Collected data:
+++

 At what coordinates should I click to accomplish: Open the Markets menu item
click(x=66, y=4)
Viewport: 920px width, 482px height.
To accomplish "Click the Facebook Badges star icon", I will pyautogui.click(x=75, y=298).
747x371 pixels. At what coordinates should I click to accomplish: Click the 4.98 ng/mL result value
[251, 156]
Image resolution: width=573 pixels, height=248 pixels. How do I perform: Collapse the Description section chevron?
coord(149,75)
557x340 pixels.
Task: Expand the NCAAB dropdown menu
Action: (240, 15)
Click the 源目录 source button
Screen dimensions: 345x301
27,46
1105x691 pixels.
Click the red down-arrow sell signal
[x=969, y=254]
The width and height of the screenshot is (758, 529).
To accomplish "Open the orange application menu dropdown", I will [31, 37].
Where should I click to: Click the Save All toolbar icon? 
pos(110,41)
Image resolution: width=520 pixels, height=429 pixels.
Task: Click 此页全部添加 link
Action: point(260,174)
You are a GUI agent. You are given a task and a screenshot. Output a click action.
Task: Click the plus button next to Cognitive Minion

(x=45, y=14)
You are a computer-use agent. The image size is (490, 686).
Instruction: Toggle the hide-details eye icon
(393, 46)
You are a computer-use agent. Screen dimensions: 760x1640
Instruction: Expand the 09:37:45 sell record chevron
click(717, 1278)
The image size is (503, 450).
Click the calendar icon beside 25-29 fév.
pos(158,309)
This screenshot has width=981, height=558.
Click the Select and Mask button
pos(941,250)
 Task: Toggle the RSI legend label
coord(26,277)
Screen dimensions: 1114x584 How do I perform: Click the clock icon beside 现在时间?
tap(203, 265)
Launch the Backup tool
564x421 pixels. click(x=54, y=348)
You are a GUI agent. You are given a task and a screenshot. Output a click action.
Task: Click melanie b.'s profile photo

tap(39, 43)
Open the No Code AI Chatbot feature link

+++

Work to complete -> The entries shown above must be reproduced in full, exactly as written.

Solution to this task ->
 At what coordinates should I click to accomplish: Open the Markets menu item
click(x=66, y=4)
Viewport: 920px width, 482px height.
To accomplish "Click the Facebook Badges star icon", I will pyautogui.click(x=75, y=298).
747x371 pixels. At what coordinates should I click to accomplish: Click the 4.98 ng/mL result value
[251, 156]
Image resolution: width=573 pixels, height=248 pixels. How do I perform: Collapse the Description section chevron?
coord(149,75)
557x340 pixels.
Task: Expand the NCAAB dropdown menu
Action: (240, 15)
Click the 源目录 source button
Screen dimensions: 345x301
27,46
1105x691 pixels.
Click the red down-arrow sell signal
[x=969, y=254]
The width and height of the screenshot is (758, 529).
To accomplish "Open the orange application menu dropdown", I will [31, 37].
Where should I click to: Click the Save All toolbar icon? 
pos(110,41)
Image resolution: width=520 pixels, height=429 pixels.
Task: Click 此页全部添加 link
Action: point(260,174)
You are a GUI agent. You are given a task and a screenshot. Output a click action.
Task: Click the plus button next to Cognitive Minion

(x=45, y=14)
You are a computer-use agent. The image size is (490, 686).
Instruction: Toggle the hide-details eye icon
(393, 46)
You are a computer-use agent. Screen dimensions: 760x1640
Instruction: Expand the 09:37:45 sell record chevron
click(717, 1278)
The image size is (503, 450).
Click the calendar icon beside 25-29 fév.
pos(158,309)
This screenshot has width=981, height=558.
Click the Select and Mask button
pos(941,250)
 Task: Toggle the RSI legend label
coord(26,277)
Screen dimensions: 1114x584 How do I perform: Click the clock icon beside 现在时间?
tap(203, 265)
Launch the Backup tool
564x421 pixels. click(x=54, y=348)
You are a GUI agent. You are given a task and a screenshot. Output a click action.
Task: Click melanie b.'s profile photo

tap(39, 43)
Open the No Code AI Chatbot feature link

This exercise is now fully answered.